Top

The Shame at MDU: When Caste, Patriarchy, and Power Collide

November 3, 20255 min read2.1k views
The Shame at MDU: When Caste, Patriarchy, and Power Collide
Mazhar

By Mazhar

Staff Writer

T
The recent incident at Maharshi Dayanand University (MDU) in Rohtak, Haryana — where Dalit women sanitation workers were allegedly forced to provide “photographs of their private parts and sanitary pads” as proof of menstruation — is a shocking reminder of how deeply caste and gender hierarchies continue to deform India’s moral and social landscape.

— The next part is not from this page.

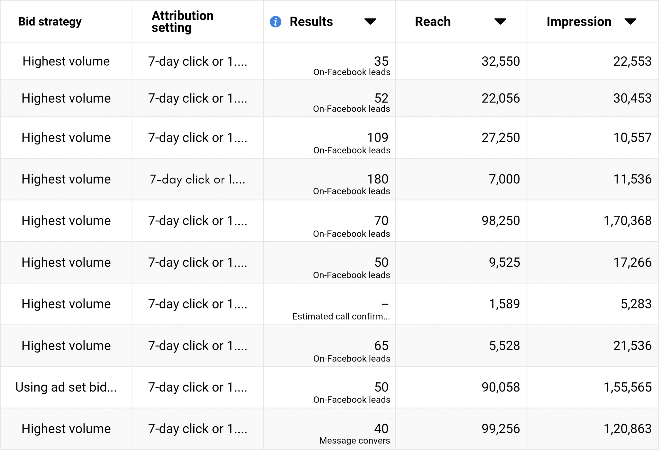Select the reach value 99,256
Screen dimensions: 659x450
pos(501,428)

That such a grotesque violation could occur within the walls of a university — a space meant for knowledge, equality, and enlightenment — reveals a disturbing truth: progress in India has too often been technological and economic, but not ethical. The mindset that sanctioned this act reflects the same old architecture of power that treats Dalit women as subhuman, expendable, and undeserving of dignity.

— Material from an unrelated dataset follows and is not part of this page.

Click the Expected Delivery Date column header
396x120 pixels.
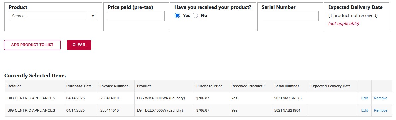pyautogui.click(x=330, y=86)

For Dalit women, humiliation is not an exception but a constant. They exist at the intersection of caste-based oppression and patriarchal control, bearing the double burden of social exclusion and economic exploitation. As sanitation workers, they are essential to the functioning of public institutions, yet they are treated as invisible — their labour taken for granted, their humanity ignored. The MDU incident merely makes visible what is too often normalized in silence: the routine degradation of Dalit women in India’s workplaces.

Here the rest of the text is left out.